The word lingam is synonymous with the penis in the Hindu and Tantric traditions. (Lingam means “sign” or “symbol”, a derivation thought to come from the most obvious sign of manhood – the presence of a penis on a new born baby.) The lingam or phallus is the source of life, the form in which the absolute being or creator (God), from whom the world comes forth, can be evoked. However, worshipping the phallus is not really about penis worship per se – it’s about worshipping the progenitor, the cosmic God behind the creative force and design of the Universe.
Of course, the substance of the world is represented by the vagina, or Yoni, and it’s the coming together of design and substance (the phallus and yoni, respectively) which gives form to matter and life. The two parts exist only because of their relationship to each other.

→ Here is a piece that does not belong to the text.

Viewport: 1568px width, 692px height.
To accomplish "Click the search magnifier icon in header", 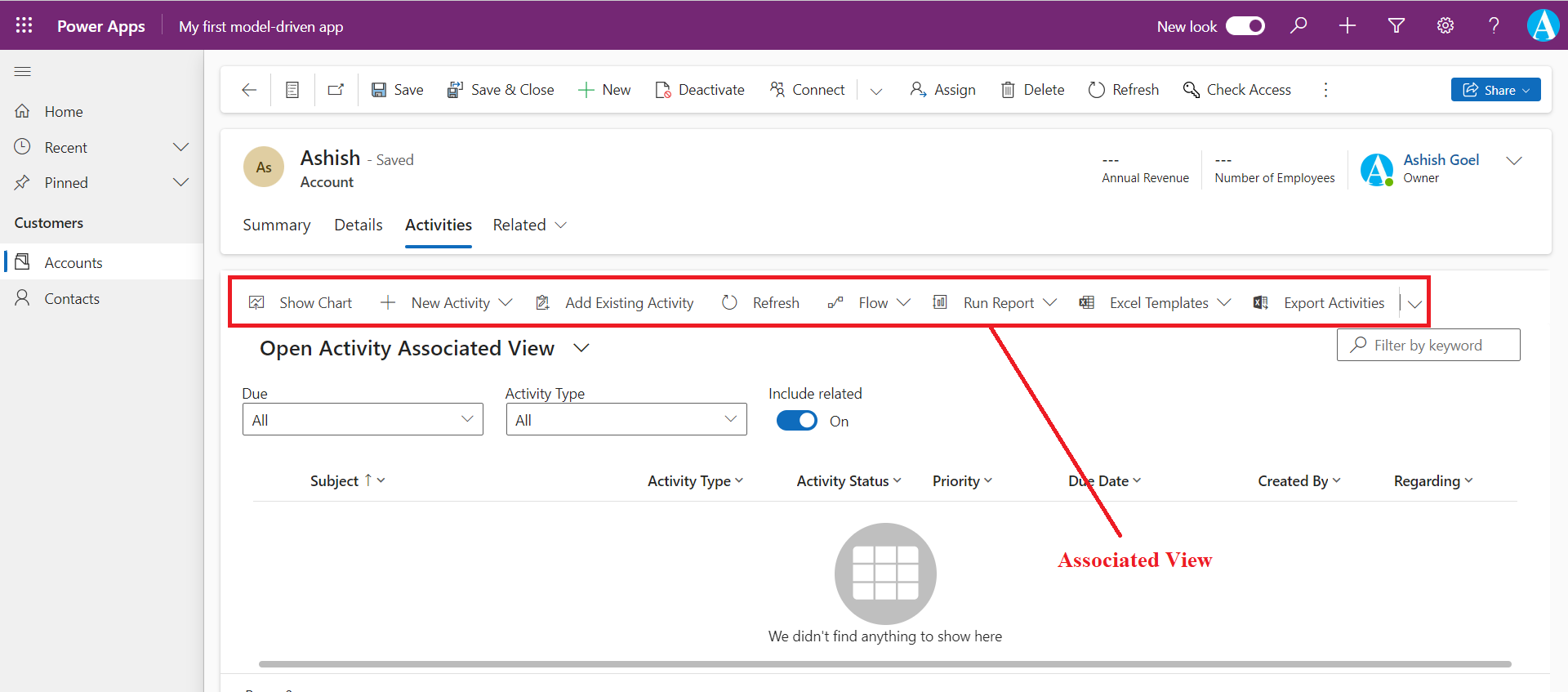I will point(1298,25).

While the function of the phallus is to create life, it also provides pleasure, and pleasure is an image of the divine state. That, so the ancient Indian literature has it, is why when the divine manifests itself in its procreative aspect, it produces extreme pleasure as well: such superior pleasure as can be produced by the union of penis and vagina is a means of touching or reaching the divine state. Physical intimacy results in paternity and sexual pleasure; the former attaches man to the things of the earth, but sexual pleasure is a way of contacting divine reality, and leads to detachment and spiritual enlightenment.

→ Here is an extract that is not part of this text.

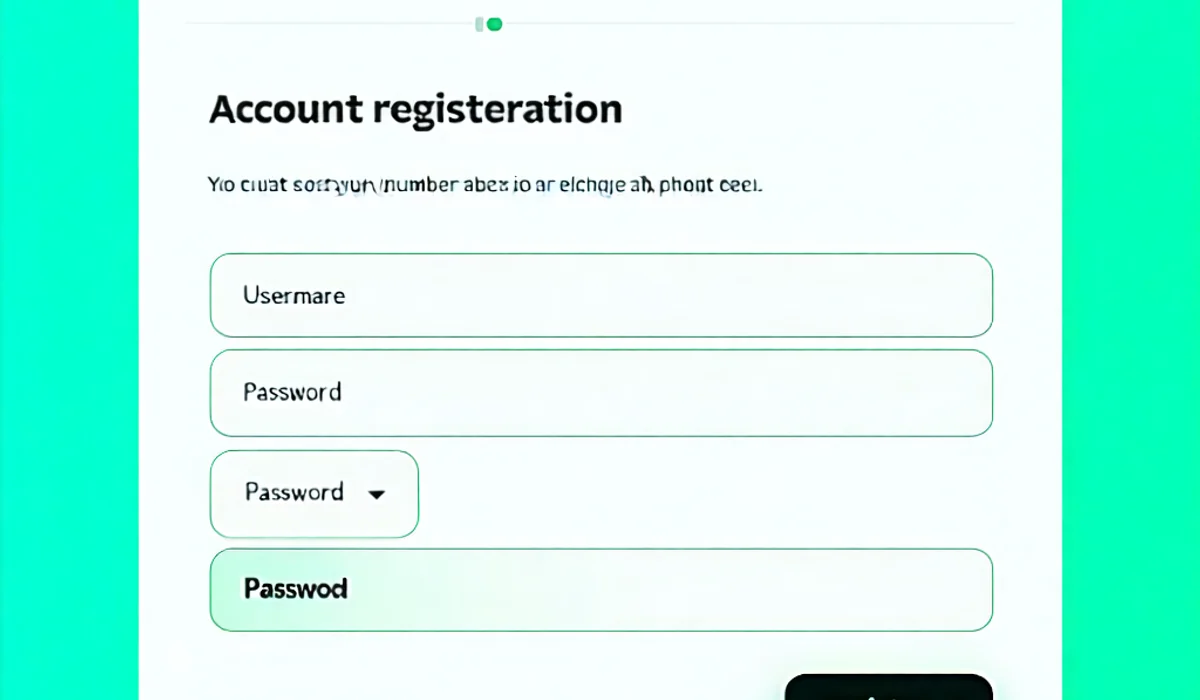Click empty space right of Password dropdown
This screenshot has width=1200, height=700.
click(x=700, y=494)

Naturally enough, sperm, or more accurately semen, becomes something to be treasured in this belief system. All beings are created from an offering of sperm thrown into the fire of desire, and there are many representations of this around the world. In Egypt, the sun-god made all creation by masturbating; In India, the river of semen that issues from the head of the lingam represents the sacred River Ganges, supplier of life to the people; and semen fills the cup of the moon worn by Shiva on his forehead.
Ritual offerings of sperm were part of agrarian rites in various civilizations. In some religions, such as Hinduism, there were substitutions for sperm itself, such as rice grains and rainwater. Needless to say, the Earth, being a feminine principle, receives these male offerings gladly. And even today, in some ceremonies of tribal peoples in Africa, young men dig holes in the ground and offer their semen to Mother Earth.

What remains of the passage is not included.